Someone who can access chrome://settings/password is presumed to have physical
access to your powered-on, unlocked machine. E.g. someone who sits at your
keyboard when you get up for coffee.

And that person can just as easily install a Chrome extension that sniffs your
passwords or steal your raw auth cookies directly from the developer console.
(He could even paste some JS into the developer console to intercept the
password as-typed by autocomplete!)

(Note that an attacker with access to a locked/powered-off machine or with no
local access is not part of the threat model, since they are presumed to be
addressed by FDE, screen locks, remote access controls, etc.)

Now, the major counterargument is essentially that a lot of unsophisticated
attackers (like spouses) may not know about cookie jars or JavaScript, but
they know about "view saved passwords." I find this argument somewhat
reasonable, but from some vantage point it's security theater--not knowing
about ctrl+j isn't a strong security guarantee, after all. So I view the
Chrome team's stance as being a very principled one, namely: don't invest in
"security" features where a bypass would not be a bug.
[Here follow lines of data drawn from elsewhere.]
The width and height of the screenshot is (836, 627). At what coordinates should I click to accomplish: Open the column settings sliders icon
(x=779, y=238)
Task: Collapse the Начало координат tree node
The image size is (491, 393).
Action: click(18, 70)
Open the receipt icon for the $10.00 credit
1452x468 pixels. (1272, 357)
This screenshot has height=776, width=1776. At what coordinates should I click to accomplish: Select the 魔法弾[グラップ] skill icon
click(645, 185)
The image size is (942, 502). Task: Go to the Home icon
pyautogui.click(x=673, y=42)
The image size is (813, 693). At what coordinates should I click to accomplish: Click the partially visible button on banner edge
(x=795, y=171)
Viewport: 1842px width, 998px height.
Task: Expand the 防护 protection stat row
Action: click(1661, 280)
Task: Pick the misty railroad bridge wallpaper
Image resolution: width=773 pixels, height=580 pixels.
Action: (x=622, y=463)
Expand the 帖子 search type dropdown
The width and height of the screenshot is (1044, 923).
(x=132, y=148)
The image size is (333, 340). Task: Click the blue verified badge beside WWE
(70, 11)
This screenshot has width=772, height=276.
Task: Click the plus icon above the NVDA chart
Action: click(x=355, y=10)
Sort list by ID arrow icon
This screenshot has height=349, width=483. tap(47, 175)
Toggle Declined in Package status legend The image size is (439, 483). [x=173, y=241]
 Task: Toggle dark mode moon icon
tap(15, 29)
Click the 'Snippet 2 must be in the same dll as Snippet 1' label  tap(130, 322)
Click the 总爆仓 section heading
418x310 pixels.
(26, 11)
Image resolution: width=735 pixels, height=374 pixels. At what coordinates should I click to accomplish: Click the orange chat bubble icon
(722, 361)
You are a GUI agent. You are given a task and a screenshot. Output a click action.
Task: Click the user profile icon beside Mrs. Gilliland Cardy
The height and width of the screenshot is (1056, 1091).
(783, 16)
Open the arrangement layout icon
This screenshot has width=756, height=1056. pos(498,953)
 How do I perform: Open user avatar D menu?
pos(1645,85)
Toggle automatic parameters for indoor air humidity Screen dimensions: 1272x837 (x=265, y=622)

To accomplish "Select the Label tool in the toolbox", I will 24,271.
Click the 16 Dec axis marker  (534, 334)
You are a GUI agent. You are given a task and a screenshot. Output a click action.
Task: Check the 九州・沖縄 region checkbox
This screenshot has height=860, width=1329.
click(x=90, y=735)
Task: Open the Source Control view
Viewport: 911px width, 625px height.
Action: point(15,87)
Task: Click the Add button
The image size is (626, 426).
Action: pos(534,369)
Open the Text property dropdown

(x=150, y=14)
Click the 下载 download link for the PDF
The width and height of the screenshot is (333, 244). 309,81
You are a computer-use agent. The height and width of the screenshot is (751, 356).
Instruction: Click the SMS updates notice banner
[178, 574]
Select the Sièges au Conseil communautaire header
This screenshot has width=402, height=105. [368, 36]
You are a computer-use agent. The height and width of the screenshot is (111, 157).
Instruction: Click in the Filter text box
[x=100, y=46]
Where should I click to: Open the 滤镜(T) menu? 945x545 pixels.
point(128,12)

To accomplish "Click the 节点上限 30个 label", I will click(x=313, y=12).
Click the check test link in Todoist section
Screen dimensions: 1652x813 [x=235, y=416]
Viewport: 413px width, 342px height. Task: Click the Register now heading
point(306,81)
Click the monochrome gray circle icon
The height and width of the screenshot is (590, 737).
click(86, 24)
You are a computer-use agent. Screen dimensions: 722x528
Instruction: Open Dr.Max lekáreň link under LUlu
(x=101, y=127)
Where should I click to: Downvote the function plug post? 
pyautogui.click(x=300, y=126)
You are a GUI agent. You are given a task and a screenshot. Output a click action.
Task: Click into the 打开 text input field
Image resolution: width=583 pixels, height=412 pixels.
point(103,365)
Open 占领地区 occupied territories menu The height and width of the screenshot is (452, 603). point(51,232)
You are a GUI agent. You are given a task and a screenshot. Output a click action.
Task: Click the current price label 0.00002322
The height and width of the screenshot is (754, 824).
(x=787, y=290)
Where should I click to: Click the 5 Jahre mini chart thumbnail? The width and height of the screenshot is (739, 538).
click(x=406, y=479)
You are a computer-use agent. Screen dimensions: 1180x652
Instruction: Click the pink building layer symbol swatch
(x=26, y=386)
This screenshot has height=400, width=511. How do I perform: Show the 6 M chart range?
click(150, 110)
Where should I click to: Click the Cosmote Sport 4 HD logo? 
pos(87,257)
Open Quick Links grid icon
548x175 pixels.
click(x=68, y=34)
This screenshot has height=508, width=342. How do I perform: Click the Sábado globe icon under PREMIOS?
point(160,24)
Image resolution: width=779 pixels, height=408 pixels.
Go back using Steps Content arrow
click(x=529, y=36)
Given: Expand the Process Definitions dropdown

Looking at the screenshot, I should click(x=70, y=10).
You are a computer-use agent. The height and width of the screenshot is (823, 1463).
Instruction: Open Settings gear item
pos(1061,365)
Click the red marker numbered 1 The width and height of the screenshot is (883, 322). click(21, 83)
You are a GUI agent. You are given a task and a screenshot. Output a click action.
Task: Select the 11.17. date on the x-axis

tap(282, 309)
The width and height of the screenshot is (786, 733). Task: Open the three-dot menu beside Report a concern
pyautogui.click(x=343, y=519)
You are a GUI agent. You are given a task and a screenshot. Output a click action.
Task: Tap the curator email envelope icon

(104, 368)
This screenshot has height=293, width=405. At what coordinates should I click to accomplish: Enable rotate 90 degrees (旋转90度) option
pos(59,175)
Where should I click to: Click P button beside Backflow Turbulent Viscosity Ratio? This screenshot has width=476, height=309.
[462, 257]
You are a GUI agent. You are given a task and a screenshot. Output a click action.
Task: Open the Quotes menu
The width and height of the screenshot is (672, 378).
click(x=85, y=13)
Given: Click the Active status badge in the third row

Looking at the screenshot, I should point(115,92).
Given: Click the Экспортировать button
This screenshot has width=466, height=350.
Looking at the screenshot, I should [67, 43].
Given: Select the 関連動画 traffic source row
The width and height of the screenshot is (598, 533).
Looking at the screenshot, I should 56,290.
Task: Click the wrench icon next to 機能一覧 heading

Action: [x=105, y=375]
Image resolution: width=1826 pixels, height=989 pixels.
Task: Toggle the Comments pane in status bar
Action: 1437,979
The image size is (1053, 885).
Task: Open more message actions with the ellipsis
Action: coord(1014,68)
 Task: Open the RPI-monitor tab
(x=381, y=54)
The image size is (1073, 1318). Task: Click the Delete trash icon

(In some literature this is referred to as a "security boundary", typically
defined as "a control which, if bypassed, has a bug." Note the contrast with,
for example, spam filters and antivirus, which may be sometimes bypassed while
working as intended.)

More generally: ===============

I think what was lacking in this conversation in general was a firmly defined
threat model and a firmly defined security boundary. My contention about per-
application encryption is that it doesn't represent a security boundary
because any attacker who can execute code that can read application-ACL'ed
data on disk is by definition either running code at a higher security level
(e.g. has root) or is running code at the same security level (and can thus
inject code into the browser process itself).

This conversation gets a little more complex when talking about mobile OSes
that have per-application sandboxing, but the same observation effectively
holds.

Anyway, I'm tired of typing, but hopefully that makes a bit of sense. Let me
know if I'm being confusing.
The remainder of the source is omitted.